Though many of the songs on Weezer's much-ballyhooed debut celebrate escapism and solitude, with singer/guitarist Rivers Cuomo alternately holing up at home ("In My Garage") and in his own head ("Only in Dreams"), here they functioned as communal anthems, with the audience boisterously singing/shouting each word alongside Pinkertones frontman Phil Cogley.
Cogley and his band, which included local mainstays Alex Weinhardt (drums), Ben Schreiber (bass) and Jacob Wooten (guitar), fed off this energy, delivering an hour-long set that transcended mere nostalgia. True, the songs didn't venture far from the originals, but the mates appeared less invested in recreating a note-for-note copy of the album than in capturing the wit, pathos and power-pop energy of tunes like "My Name is Jonas" and the towering "Say It Ain't So." Best of all might have been the majestic "Only in Dreams," which simmered for five hypnotic minutes before the twin guitarists locked in and pushed the song to a grand climax, like a plane picking up speed and gracefully lifting off the runway.
Of course any attendees hoping to hear later Weezer material like "Hash Pipe" might have been disappointed; they probably would have had as much luck getting fictional '80s Billy Joel cover band Uptown Girl to play "We Didn't Start the Fire."

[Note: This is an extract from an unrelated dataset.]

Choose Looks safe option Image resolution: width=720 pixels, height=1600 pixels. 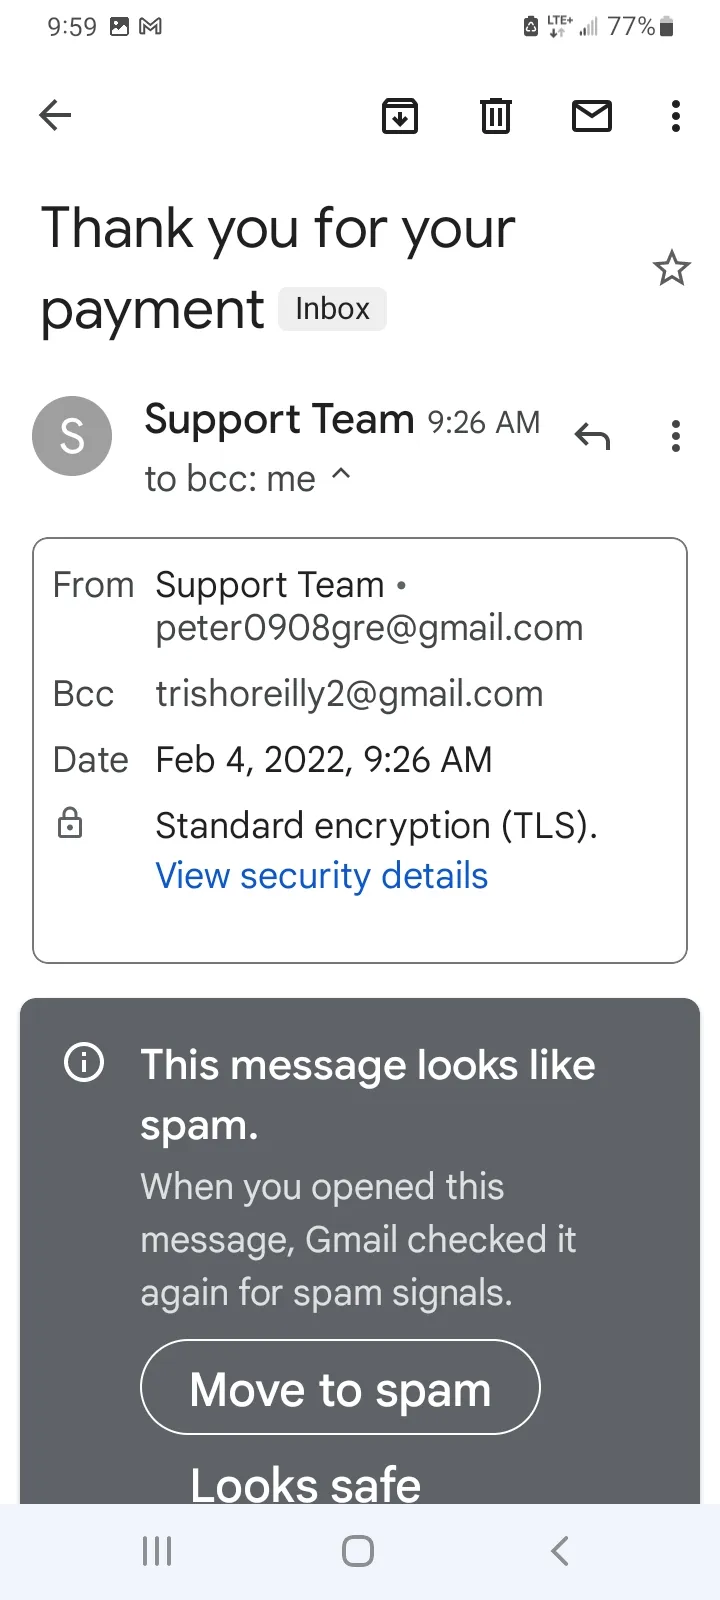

Instead the focus remained wholly on that era prior to the time Cuomo started cavorting with Muppets. In turn, The Pinkertones offered up a handful of time-appropriate B-sides, bashing through a gnarled take on "Mykel & Carli" and a sweetly melodic "Suzanne." The band also previewed Saturday's show, performing a pair of cuts off Pinkerton: "Why Bother?" and a riotous "The Good Life." Judging by the brief teaser, I'm betting audiences enjoyed the second evening every bit as much as the first.